Nowadays, at least living in the city, those days are gone, I’d not think of letting my niece out of site like that, barely for a minute, let alone the whole day.  I know Random Island is still small, but the modern world has crept in there as well, and I doubt many would let their kids be off like that nowadays either.

There is no right or wrong here, things change, and in some ways I’m glad, but in some ways I do miss the carefree days we had, and wonder if kids today have lost something special with it in the name of the safety we feel we have to provide with all the people who now try to take advantage.

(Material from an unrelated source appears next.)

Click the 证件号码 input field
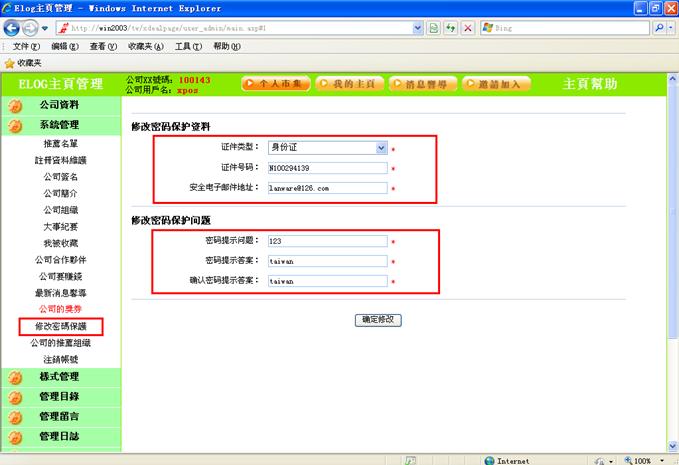The image size is (679, 465). click(326, 167)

Our mothers didn’t love us any less, just the needs and times have changed.  Happy Mother’s Day to all of you who give so much to us who don’t realize how much it is till much later.

Who you longs to?

Not sure if I mentioned this one in my sayings post, but this was a common question back home, essentially asking who your parents are.

Well the sarcastic portion of me was likely to respond, I longs to me mudder bye!

My mother, like a lot of Newfoundland mothers was and is parent to many more than her own.  The door was always open, a crowd was always welcome.  We’ve been know to have to take shifts eating to make room at the table.

We never had a lot, but it was shared, and many people called my home theirs, as I did with many others.  We don’t ask for anything when at these extended mudder’s houses, we go to the fridge and take it, cause their home was ours, and ours was theirs.

So to my mudder, my sister, all my extended mudders, and to all the wunnerful mudders I’ve never met, happy mudders day!